Thursday, April 10, 2008

Tech-ed Off-My Latest Encounter with an Underling of the Medical World

Today, I went to a diagnostic center for an MRI that my neurologist had ordered. I had my first MRI in 1997 and subsequent ones every other year. In other words, I am no stranger to the procedure. Still, I was going to a different facility so I had no idea what to expect from the physical location or its staff. It was quite an experience.

I am accustomed to the general public being uncomfortable, insensitive and incompetent when it comes to interacting with my disabled self. However, I expect more from those in the medical field and I am often disappointed. The radiology technician I dealt with today really got under my skin. To begin with, he was a middle-aged man who had a look on his face that said "I really don't want to deal with this person." When he called my name and my aide pushed me toward him, he asked why I was in a wheelchair and if I needed it. I am wondering why he didn't read the order that showed I was getting an MRI because of my MS diagnosis. I had to tell him that I could not walk or stand, I was paralyzed from the waist down. Then, he asked me if I ever had an MRI before. Again, if he had just looked at my record for a second he would have seen that I was diagnosed with MS 11 years ago and have had at least seven MRIs.

Since the machine is a big magnet, I had to be transferred from my wheelchair to another that could go in the near it. My aide performed that transfer, but she was not allowed into the MRI area. In fact, he yelled at her not to take a step into the MRI room. He transferred me from the chair to the MRI in an awkward manner and nearly let the top half of me flop backwards. Instead of saying he was sorry, he commented that I "couldn't even sit up by myself." This is something that I knew already and didn't need to be made to feel bad about it. I have found that when someone is inept at dealing with a disabled person, they will blame the person for problems instead of themselves. This guy even complained about my small veins and my inability to straighten one of my arms out fully. I hope that he never has to deal with a stroke patient or someone with Parkinson's. I could just hear him saying, "can't you stop shaking?"

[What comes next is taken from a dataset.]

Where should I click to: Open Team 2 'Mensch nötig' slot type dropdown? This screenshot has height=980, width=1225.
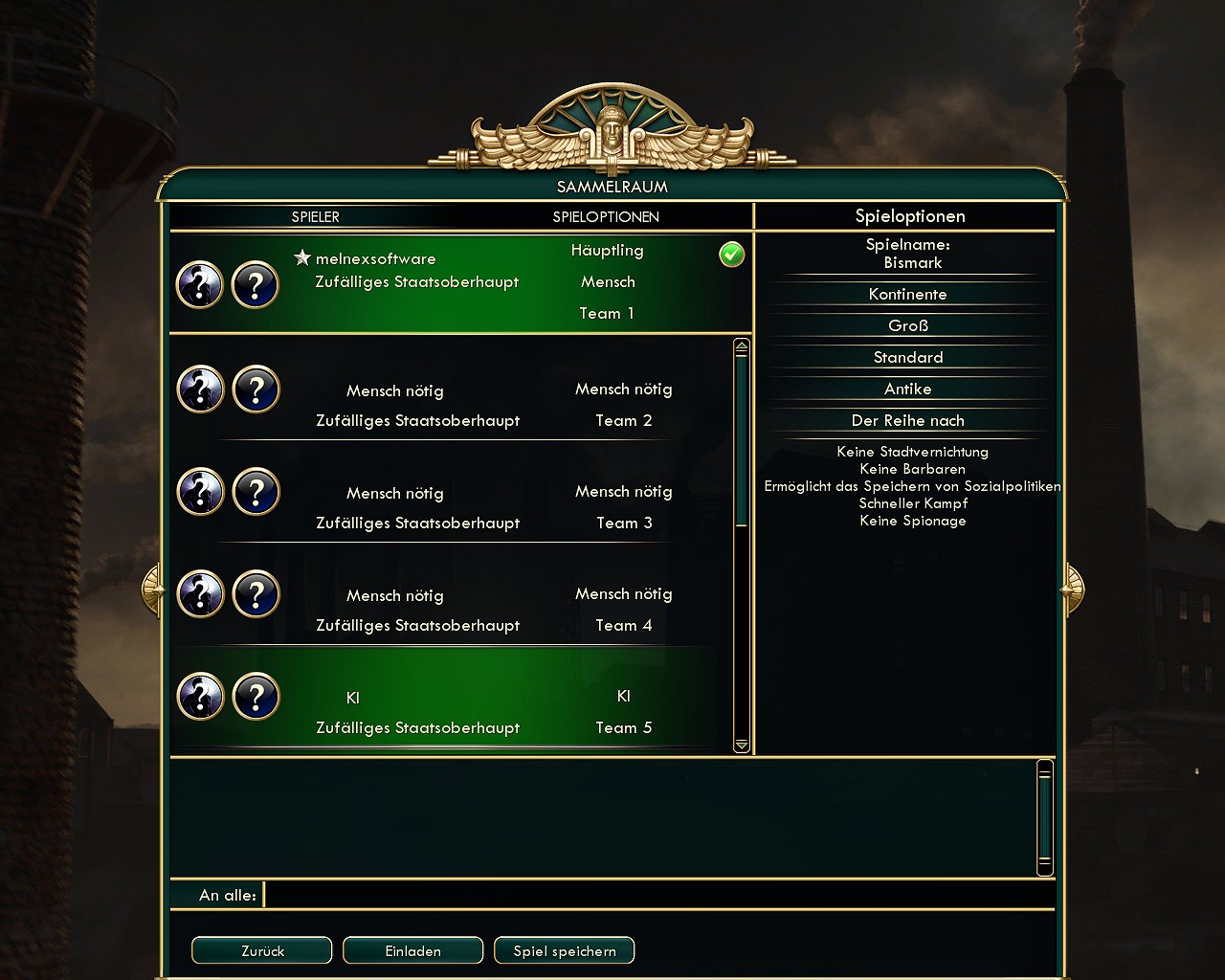point(623,390)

Sometimes, I feel that I should complain to someone about situations like this because some other person who is weaker, sicker or older might receive the same treatment and be unable to advocate for themselves. However, I'm not the crippled champion fighting for the rights of the disabled and the chronically diseased. The reality is that there is a shortage of nurses, aides, technicians, receptionists, etc. People don't take pride in their work and a lot of them went into the medical field because they were told they would always be in demand, not because they wanted to help people and make a difference. Sadly, people like me need people like them and although there are lots of good people out there, it's the ones like the one I encountered today that stick in my memory.